* Document segment *
────────

In an effort to further understand the aetiology and connection between these myopathies and their shared characteristics, the overall objective of the present study was to relate and characterize the muscle development changes that occur with age/growth in the P. major of commercial broilers beginning at day 2 post-hatch through 46 days post-hatch. During the course of the experiment, distinct aberrations in the macroscopic morphology of the P. major and P. minor were observed corresponding to the onset and progression of WB. In the present study, a ranking system was devised to describe the ontogeny of WB and a model was developed to relate the rank probabilities with the physical measurements and growth parameters associated with P. major and P. minor growth during the post-hatch growth period.

Materials and methods

Experimental design

Birds, housing and management

All procedures involving the birds used in the present experiment were approved by The Ohio State University Institutional Animal Care and Use Committee. A mix of 1-day-old male and female commercial broiler chicks (n = 900; Hubbard X Ross 708) was delivered to the Ohio Agricultural Research and Development Center (OARDC, Wooster, OH) Poultry Research Farm. All chicks were wing-banded and randomly placed in nine floor pens with feed and water available for ad libitum consumption.

Sample collection

Broilers (three per pen/n = 27) were randomly sampled on Monday, Wednesday, and Friday of each week from 2 to 46 days of age. Live BW was ascertained. Birds were sacrificed via cervical dislocation, ensuring minimal wing flapping. Immediately following cervical dislocation, the intact P. major breast muscles were exposed and photographed from top and side viewpoints (see below). The subsequent sample procedures were done in a sequential manner directly following photo documentation. At this point, the left P. major and P. minor muscles were immediately filleted and individually weighed. [Weights were later used to calculate P. major and P. minor yield as percentage of live BW. In addition, relative growth was defined as the percent change from the initial weight, set as 9 days of age (Actual-Initial/Initial × 100). Relative growth calculations were made using daily pen weight averages for the three sampled birds and the data represent the average for all pens (n = 9)]. Immediately after weight collection the depth of each muscle was measured at the thickest point in the cranial region of the muscle. At this point, both breast muscles were placed on a ruler grid and fillets were photo documented for a second time for later use in obtaining geometric measurements (length, width) using ImageJ software (Schneider et al., 2012). P. major and P. minor length were measured from the longest dimension of the fillet and width from the two points furthest apart from side to side (Kuttappan et al., 2013a; Mudalal et al., 2014). To maintain consistency, the same individual was responsible for filleting both breast muscles, and obtaining muscle depth, length and width measurements throughout the course of the study.

────────

* Exercise data *

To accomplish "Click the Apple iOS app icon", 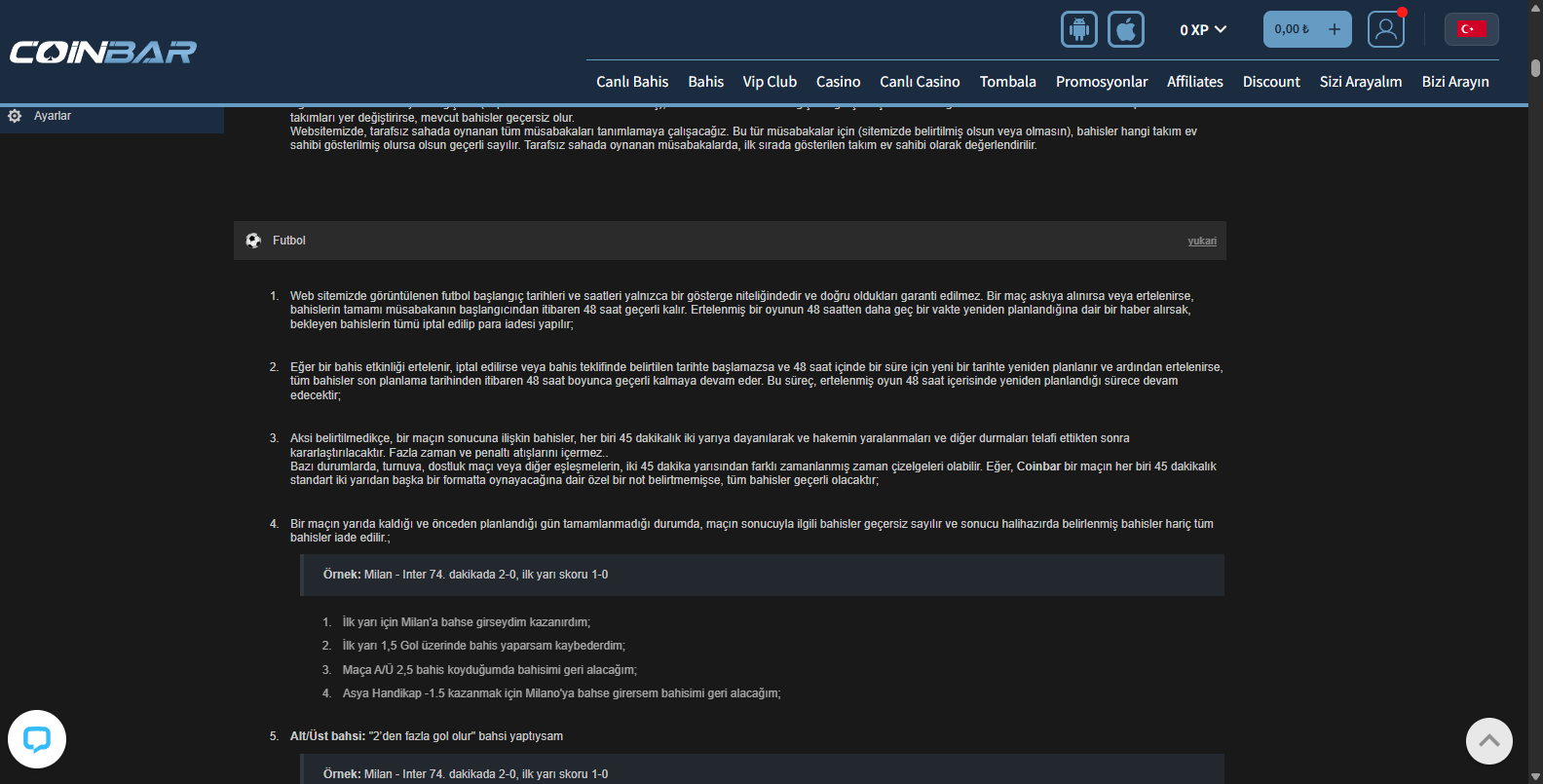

────────

* Your instructions *
List every literature citation, with its authors and year, that appears in the broiler breast muscle text.

* Solution to this task *
- Schneider et al., 2012
- Kuttappan et al., 2013a
- Mudalal et al., 2014